Die Entscheidung kommt in einer Phase wachsender Unsicherheit, bei der geopolitische Spannungen im Nahen Osten die Energiepreise nach oben treiben und das Thema Inflation wieder in den Vordergrund rücken. Fed-Präsident Jerome Powell warnt vor einem möglichen Ölpreisschock, der durch eine stärkere Energieproduktion in den USA teilweise ausgeglichen werden könnte, aber auch die Arbeitsmarkt belasten und für einen leichten Rückgang der Beschäftigung sorgen könnte.
Die wirtschaftlichen Folgen der aktuellen Entwicklungen seien kaum zuverlässig abzuschätzen, erklärte Powell. Die Notenbank hat ihre Prognosen aktualisiert und erwarten nun eine Inflationsrate von 2,7 Prozent für 2026, nachdem bislang 2,4 Prozent veranschlagt worden waren.

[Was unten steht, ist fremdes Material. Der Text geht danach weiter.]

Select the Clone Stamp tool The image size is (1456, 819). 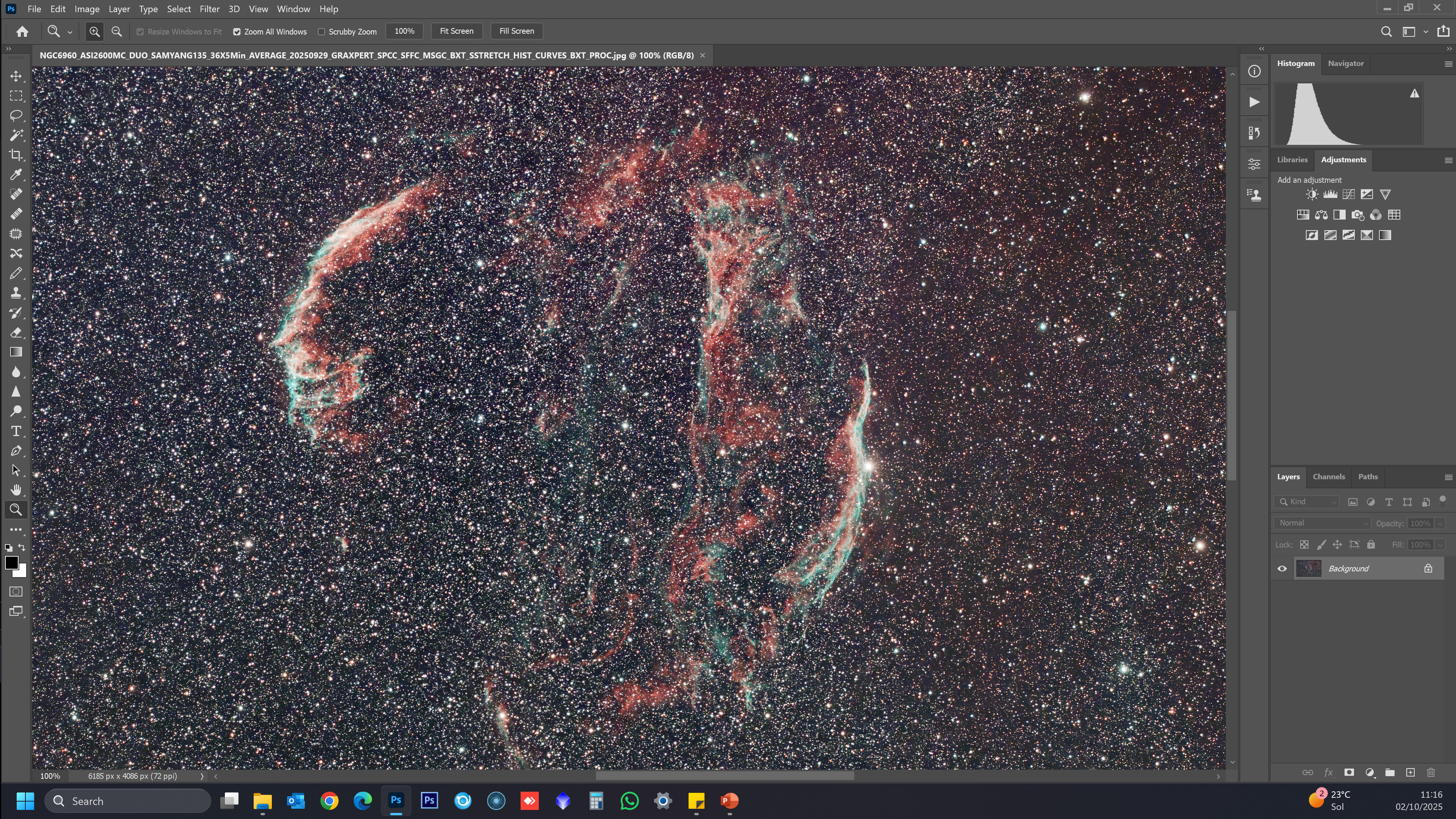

Das Ziel einer stabilen Rückkehr zur Zwei-Prozent-Marke rückt damit wieder etwas in die Ferne. Der politische Druck auf die Notenbank bleibt derweil bestehen.
Die Entscheidung der Federal Reserve wird weiterhin eng beobachtet, da sie erhebliche Auswirkungen auf die globale Wirtschaft haben könnte.